On June 1st, students in Anglophone North School District celebrated Intergenerational Day Canada with seniors in their communities. Led by their Community Engagement Coordinator, Audrey Ronalds, supported by Bathurst High School (BHS) teacher Shannon Lavigne, and motivated by Mayor Kim Chamberlain, having officially proclaimed June 1st as Intergenerational Day Canada in Bathurst, students participated in a variety of interactions with seniors. The activities included a picnic organized by Terry Fox Elementary School, a clean-up outside a senior complex organized by Bathurst High School, fresh produce donated by “Chaleur Eat Fresh” delivered to seniors by Superior Middle School students, a visit to a senior home to share poetry, songs and cookies from Janeville Elementary School students, and a delivery of framed art displays for each resident at Melanson Care Home by the students from the Positive Learning Centre.

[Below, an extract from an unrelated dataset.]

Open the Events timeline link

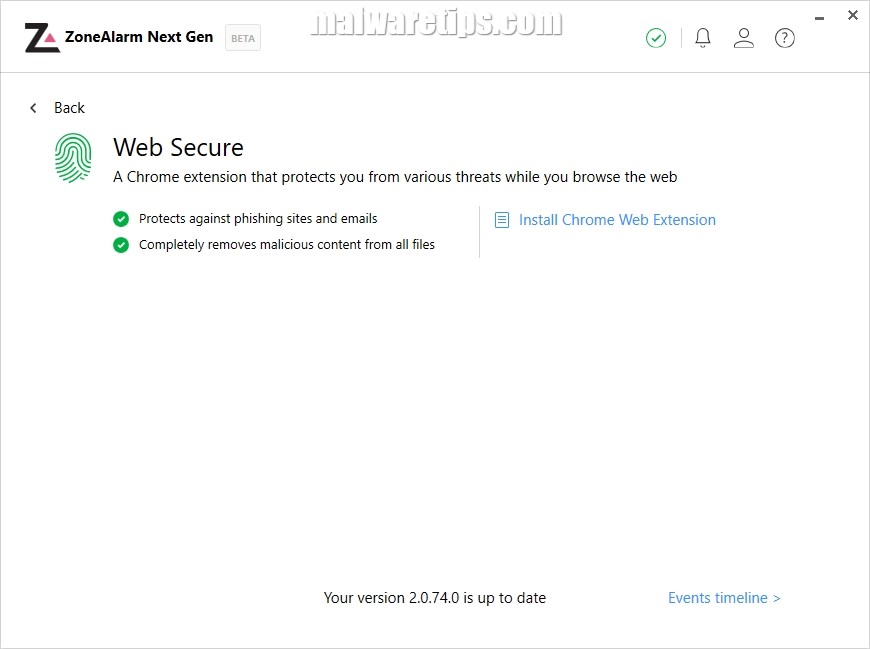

A highlight of the celebration was the request from Sharon MacKenzie, Executive Director of the i2i Intergenerational Society, to use a design created by three BHS students, Avery, Kearsey and Nathan, as their national logo. “When designing our logo, we chose the tree to represent growth, along with the twisted trunk that really symbolizes intergenerational relationships and the connections we all have. The faces in the tree’s branches were used to show how the different generations come together to do amazing things”, said the students, “The colors of the leaves melding together in the middle of the tree was an obvious visual “mixing”; while the faces are more hidden, encouraging the viewers to look deeper into the design. The circular nature of our design speaks to the mutual benefit of all the people involved, a win-win for everyone. We hope that you can all appreciate our work of “heart”.
In describing the intergenerational initiatives, BHS teacher Shannon Lavigne said “What I have witnessed over the years is how very important all these interactions are for our seniors, no matter how small. Loneliness is a very real issue for seniors, whether their relatives don’t live near or Covid restrictions have kept them away, or simply that everyone is so busy with their daily lives that our elderly often get forgotten. A simple visit means so much to them, more than any gift that you could give, especially when that visit is from a child! There are so many valuable lessons and values that can be shared by our seniors, they truly are a resource that we don’t tap into nearly enough. Intergenerational relationships are truly win-win, with so much to gain by both parties.” Lavigne continued, “I am so very proud to be part of the group that created the logo that was adopted nationally. It was a true work of heart and the thought and care that went into the process of developing this logo was inspirational to me! Audrey does such AMAZING work in our community, and she is a real champion for seniors. I never hesitate to help when I can as I know her heart is always in the right place.”